As National Poetry Month concludes, we are sharing one more In the Mood for Poetry reading list, this time, on the theme of wonder.
Poetry, at its best, is a kind of encounter. As these poets meet the world with openness and receptivity, it begins to unfold in all its many qualities. The following collections (encounters) attend to subjects that range from beauty, to lost objects, to the unconscious, to the cosmos, to the minutiae of daily life, honouring all that is wonderful and wonder-filled in life.
Where Things Touch: A Meditation on Beauty by Bahar Orang
Part lyric essay, part prose poetry, Where Things Touch: A Meditation on Beauty grapples with the manifold meanings and possibilities of beauty. Drawing on her experiences as a physician-in-training, Orang considers clinical encounters and how they relate to the concept of beauty. Such considerations lead her to questions about intimacy, queerness, home, memory, love, and other aspects of human experience. “A strikingly lyric thoughtful new voice, Orang writes with the knowledge that feeling is intelligence and thought is sensory,” writes Gary Barwin, Scotiabank Giller Prize-shortlisted author of Yiddish for Pirates.
Propositions and Prayers by Lise Downe
Propositions and Prayers is a collection in two parts: “Propositions” is a series of short poems-as-possibilities, structured by the compression of images and voices to convey an urgency through degrees of incoherence; “Prayers” explores living and language as acts of devotion. It beautifully portrays humanity’s myriad complexities: our various moods and observations, the unpredictable trajectories of our lives—uncertainty, wonder, and surprise, all. “Downe’s poetry [is] refreshing for its lack of emphasis on the performative and its profound trust in the self’s and the world’s mutual unfolding,” writes Mark Truscott, author of Branches, “What a beautiful book.”
The Lost Cosmonauts by Ken Hunt
This wide-ranging collection of poems looks deep into the largely unexplored cosmos for experiences of the sublime, not only in celestial bodies and mythical figures among the stars, but also in those astronauts and cosmonauts who dared to explore them. “In concept, ambition and technique, The Lost Cosmonauts is absolutely stunning in every way.

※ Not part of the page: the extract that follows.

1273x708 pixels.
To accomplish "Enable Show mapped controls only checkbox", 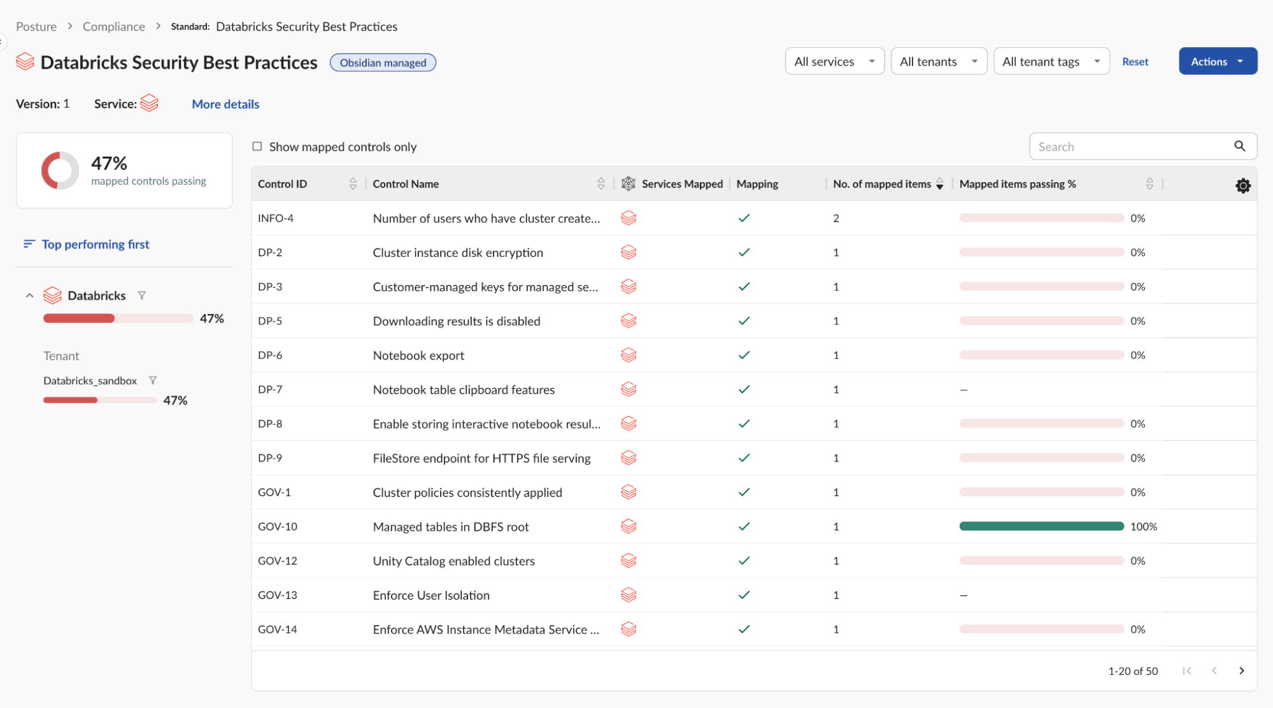I will point(257,147).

Delivering beautiful and engrossing poems on a weighty subject with a light touch, Hunt’s lines “(shatter) our atmosphere in fugues of grinding fire,” Jonathan Ball, author of The Lightning of Possible Storms, writes for the Winnipeg Free Press.
Wave Archive by Emmalea Russo
Emmalea Russo’s Wave Archive moves between essay and poetry while also pondering the mind-body connection and the unreliability of thought patterns and histories. Here, Russo invokes her own experiences with seizures, photographs and art-making, archival and indexical processes, brain waves, and the very personal need to document and store while simultaneously questioning the reliability of memory and language. “Wave Archive seeks to articulate the incomprehensible, invisible processes of epilepsy, of art-making, of how we categorize the world, suggesting these forces are connected in dazzling ways we’ve yet to comprehend,” writes Kate Durbin, author of Hoarders and E! Entertainment.
Comma by Jennifer Still
Between 2008 and 2014, while her brother was in a lengthy coma, award-winning poet Jennifer Still engaged in a private collaboration with the art and wonder that was his handwritten field guide of prairie grasses. The result: the stunning works of poetry and imagery encapsulated in Comma. “Comma is a living, breathing field guide to the unconscious—Still’s poems flicker and leap from the page. This collection is an immersive, tactile wonder, a compassionate, steadfast companion: a truly remarkable exploration by a truly remarkable artist,” writes Christine Fellows, singer/songwriter/poet and author of Burning Daylight.
Lost Originals by David B. Goldstein
Starting from the notion that every act of speaking is a translation between worlds, writer, scholar, and critic David B. Goldstein’s Lost Originals comprises a collection of elegies for a series of “lost originals”—objects, images, and experiences. The book’s encounters with a menagerie of items. . . yield a myriad of voices. . . uncovering a surprising beauty in language normally viewed as impenetrable or utilitarian. “This collection animates artifacts into language, dissolving the boundary between invitation and threat: ‘soon you too will be opened / by the unmouthed key of my voice.’ Lost Originals will pluck the splinters from the palm of your voice. Let it.” writes Julia Cohen, author of I Was Not Born, Collateral Light, and Triggermoon Triggermoon.
Branches by Mark Truscott
“Mark Truscott’s Branches is a unique and assured meditative work, at once ancient and wholly contemporary, a space where Stevens, Ashbery, and Basho might mingle and discover some as-yet unnoticed path,” writes Jeff Latosik, author of Dreampad. The sound of the vacuum cleaner in the next room is noise to be ignored. The phrase that arises in mind belongs to a conversation earlier in the day. Clear thinking demands that these navigations remain unconscious. But what if they’re meaningful, or productive, in themselves? What if they’re necessary to help us find a more meaningful place in the world? Branches explores these questions.